Liegt es nur an den Werbern, dass ein Grossteil der Werbung schlecht ist?

Ruf: Nein, aber auch! Man muss intern streng selektionieren. Für jede Idee, die wir präsentieren, landen zehn weniger gute Ideen im Papierkorb. Qualität kommt manchmal von Qual. Anderseits kann eine Werbeagentur am Ende nur so gut sein, wie ihre Auftraggeber es zulassen. Und da bevorzugen halt viele die vermeintlichen Sicherheitslösungen. Die funktionieren in der Werbung aber genauso wenig wie im Zirkus: Das Publikum möchte spektakuläre Kunststücke sehen, die hoch oben unter der Kuppel vorgeführt werden. Wer das Seil nur zwanzig Zentimeter über dem Boden zieht und auch noch ein Sicherheitsnetz darunter spannt, darf sich nicht wundern, wenn kein Mensch hinguckt.

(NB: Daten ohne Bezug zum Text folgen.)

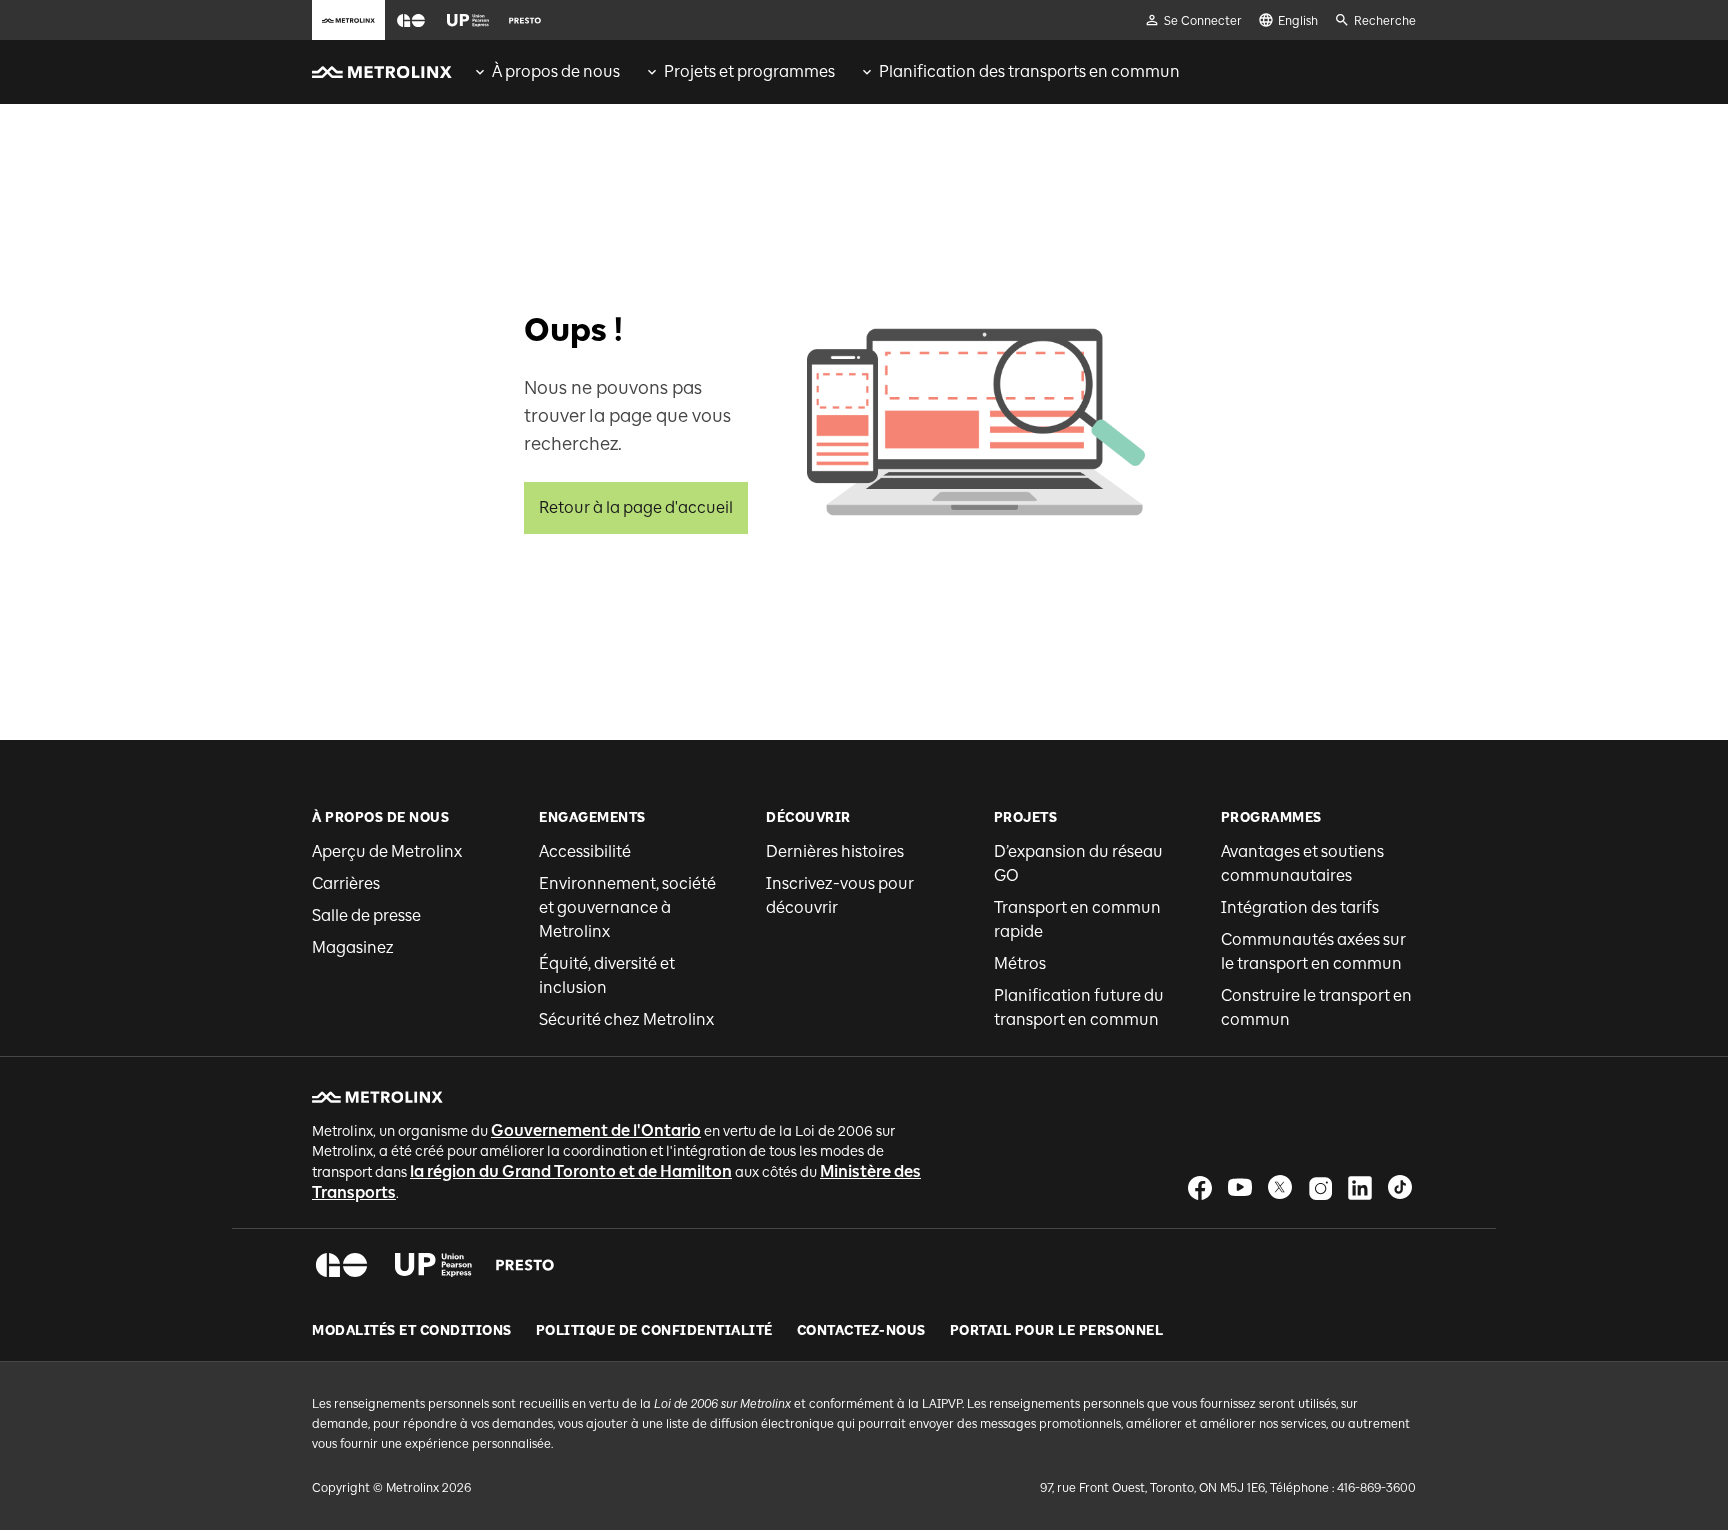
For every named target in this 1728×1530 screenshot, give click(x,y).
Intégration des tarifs (1300, 907)
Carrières (346, 883)
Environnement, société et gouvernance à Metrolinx (627, 907)
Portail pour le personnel (1057, 1331)
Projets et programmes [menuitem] (749, 71)
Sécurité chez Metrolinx (626, 1019)
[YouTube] (1240, 1187)
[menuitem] (546, 72)
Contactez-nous (861, 1331)
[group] (546, 72)
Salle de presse (366, 915)
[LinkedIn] (1360, 1187)
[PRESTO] (525, 1265)
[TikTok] (1400, 1187)
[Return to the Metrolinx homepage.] (382, 72)
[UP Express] (433, 1265)
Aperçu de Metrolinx (387, 851)
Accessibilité (585, 851)
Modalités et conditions (412, 1331)
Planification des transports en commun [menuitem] (1029, 71)
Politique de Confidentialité (654, 1331)
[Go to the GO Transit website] (411, 20)
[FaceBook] (1200, 1187)
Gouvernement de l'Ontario (596, 1130)
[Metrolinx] (377, 1097)
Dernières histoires (835, 851)
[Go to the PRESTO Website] (525, 20)
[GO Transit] (341, 1265)
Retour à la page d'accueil (636, 507)
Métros (1020, 963)
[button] (411, 20)
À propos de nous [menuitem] (556, 71)
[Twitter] (1280, 1187)
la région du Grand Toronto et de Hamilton (571, 1171)
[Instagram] (1320, 1187)
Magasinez (353, 947)
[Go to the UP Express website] (468, 20)
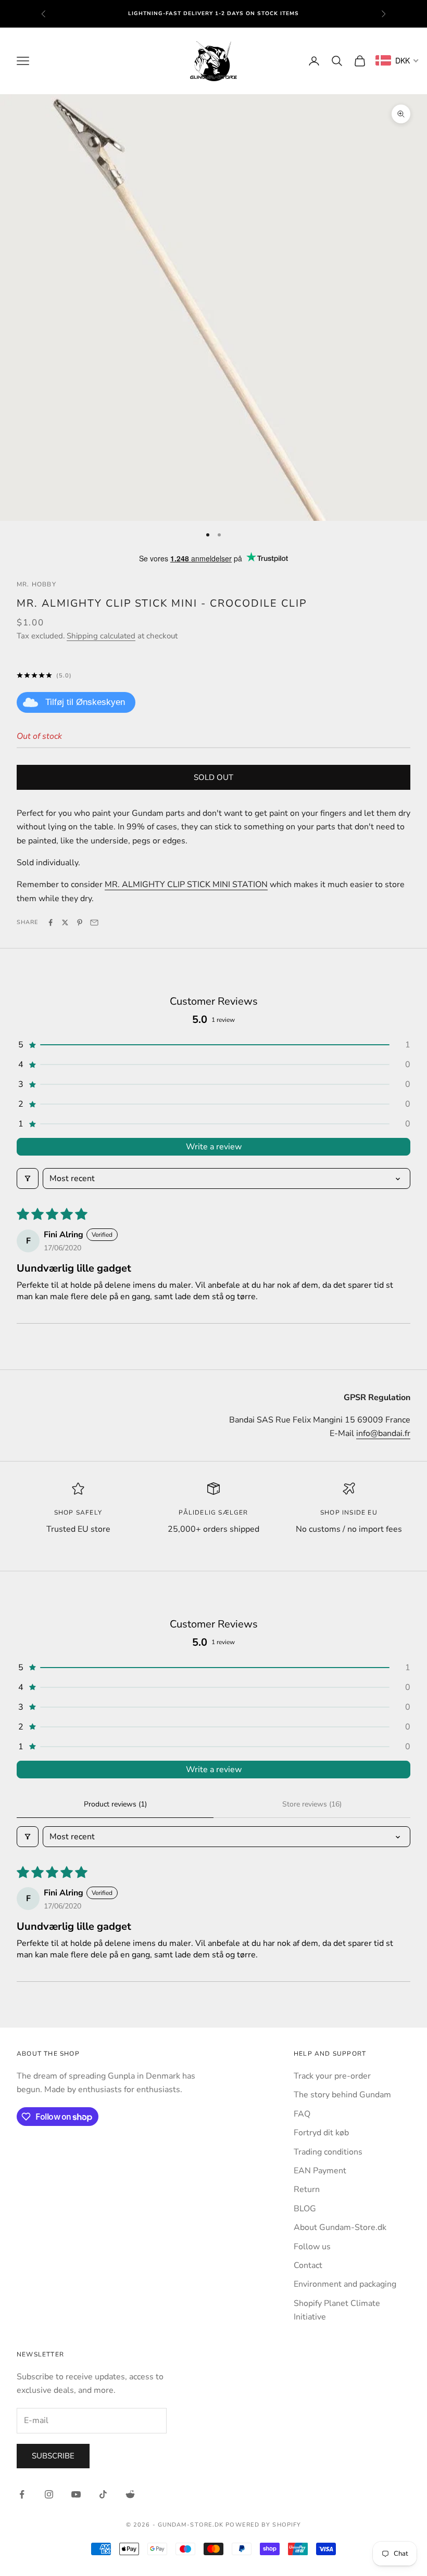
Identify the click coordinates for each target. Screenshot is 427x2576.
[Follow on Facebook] (22, 2494)
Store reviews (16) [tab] (312, 1804)
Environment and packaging (345, 2284)
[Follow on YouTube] (76, 2494)
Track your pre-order (332, 2076)
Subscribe (53, 2456)
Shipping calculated (101, 636)
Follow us (312, 2246)
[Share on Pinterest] (80, 922)
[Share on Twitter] (65, 922)
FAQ (302, 2114)
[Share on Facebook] (50, 922)
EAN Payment (320, 2170)
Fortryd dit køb (321, 2132)
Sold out (213, 777)
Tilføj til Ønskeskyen (85, 702)
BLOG (305, 2208)
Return (307, 2189)
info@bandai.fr (383, 1433)
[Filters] (28, 1178)
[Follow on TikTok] (103, 2494)
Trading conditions (328, 2152)
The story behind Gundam (342, 2094)
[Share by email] (94, 922)
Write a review (214, 1146)
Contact (308, 2265)
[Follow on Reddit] (130, 2494)
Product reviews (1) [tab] (115, 1804)
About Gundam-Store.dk (340, 2227)
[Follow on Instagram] (49, 2494)
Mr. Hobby (36, 584)
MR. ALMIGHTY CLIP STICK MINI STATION (186, 884)
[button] (213, 1044)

Lanz: Viele starke Kampagnen werden auch das Opfer von grossen Gremien. Schwierig wird es zum Beispiel, wenn man seine Vorschläge auf einer unteren Hierarchiestufe präsentiert und diese dann intern den Weg nach oben gehen. Da werden in vorauseilendem Gehorsam gerne alle Ecken und Kanten wegpoliert. Was der Entscheider am Ende zu sehen bekommt, ist dann nur noch die zensurierte Version. Schon deshalb sollte Werbung Chefsache sein.

Hat sich das Sicherheitsdenken nicht etwas gelegt, nachdem man heute nur noch mit Provokativem auffällt? 

Lanz: Nein, das Sicherheitsdenken ist in den letzten Jahren eher noch grösser geworden. Das sieht man schon an den vielen Pre-Tests. Dabei wird versucht, im Voraus durch Umfragen herauszufinden, ob eine Werbekampagne ankommt. Zu diesem Zweck legt man dem Zielpublikum Ideenskizzen vor.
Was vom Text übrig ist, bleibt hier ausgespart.